Sinceramente, hacía tiempo que algo no me daba tanto asco como la noticia, repetida por la prensa escrita en todas las portadas, de que el tal banquero pide a Zapatero que aguante más tiempo en el poder, cuando es ya un clamor que este Presidente es la cosa peor que nos ha pasado como Nación. Al parecer, de forma absurda, lo que para los ciudadanos de España es una tortura, para este tipo es un chollo a no ser que…me atreveré…a no ser que su situación sea realmente desesperada o precisamente por eso mismo...
Que su situación puede ser mala, y lo será, porque no hay otra lógica. Con un consejero condenado por la justicia y esperando el indulto del Gobierno, y una empresa que siempre creció a las órdenes de los privilegiados (recordemos aquél memorable artículo de Jesús Cacho ya citado en este blog –qué pena que ya no esté en El Confidencial- donde se nos decía que el padre del tal, ya se dedicaba a financiar cositas al Príncipe cual, lo que le reportó convertirse en un gran beneficiado por tiempo indefinido)…es más necesario que nunca, en vez de trabajar y hacer negocios, intentar que le salven a uno del barranco.
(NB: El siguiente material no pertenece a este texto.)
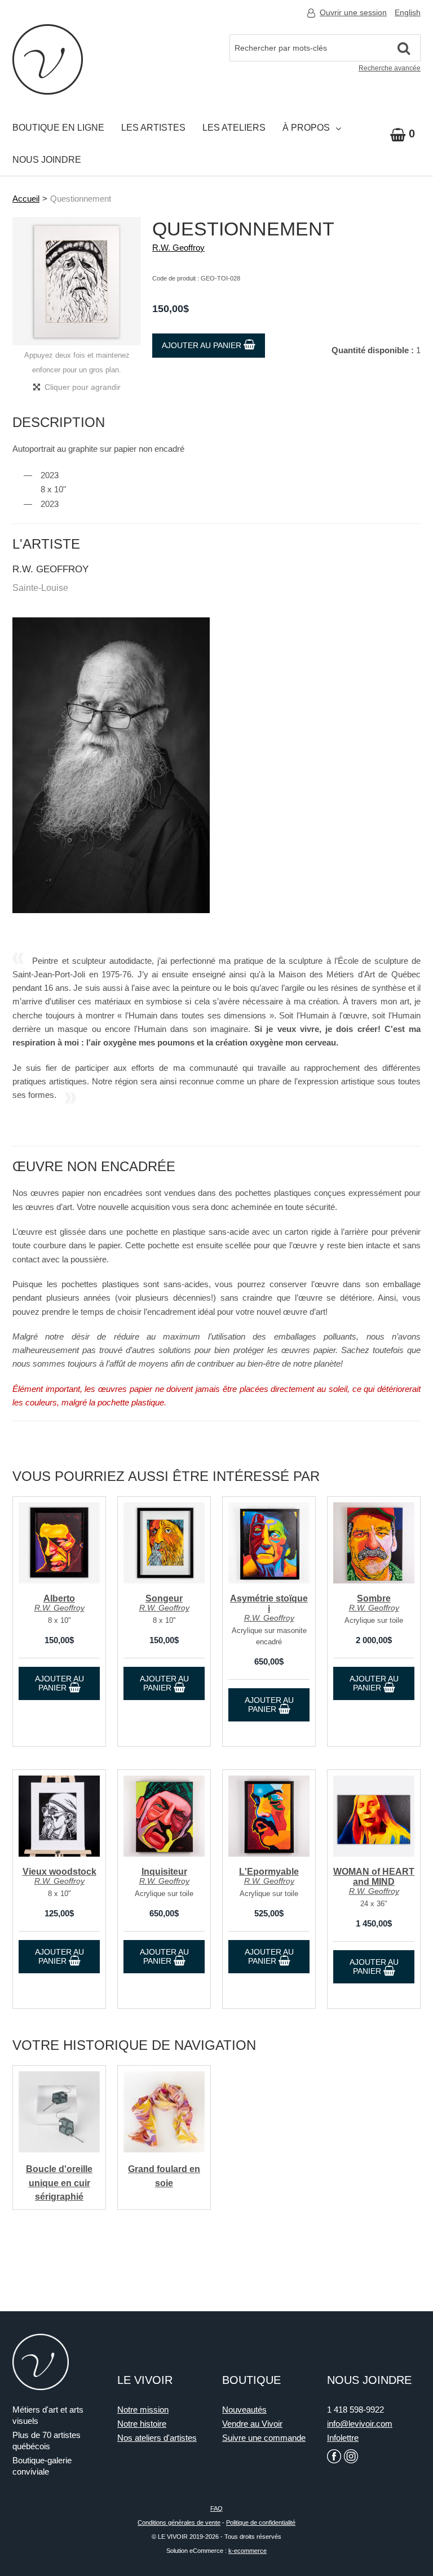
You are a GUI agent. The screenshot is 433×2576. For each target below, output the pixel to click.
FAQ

Cosa estupenda ésta de algunos bancos, que se hinchan estafando sobre castillos de naipes que son sus burbujas y, cuando quiebran, están prontos los poderosos para sacarles de su lodazal, causando paro, arruinando empresas y ciudadanos, y ellos, todavía, forrándose aún más.
Todo esto, porque yo, ingenuamente, pensaba que al tal banquero (perdón, cara dura con tirantes rojos) o a cualquier banquero, le iría mejor con menos paro, economía en crecimiento, serias reformas, política energética adecuada…es decir todo lo contrario a lo que ha hecho ZP. ¡Qué estúpido he sido! Estos tíos no son banqueros, son ladrones que viven de adular al Gobierno de turno, porque a nadie, a nadie sensato, empresario o trabajador, le puede interesar que ZP siga un solo minuto más en la Moncloa. A nadie, excepto al tal mediocre caradura de tirantes rojos.
Y es que vivimos en una tan general mediocridad, que nadie denuncia, que todos se conforman, porque lo triste es que nadie aspira a mejorar, no hay líderes, y tantos son aspirantes a chorizos y les encantaría estar forrados (de por sí no es malo) de la misma manera que éstos: sin esfuerzo, sin trabajo, de esa forma fácil y rápida que solo puede ser robando.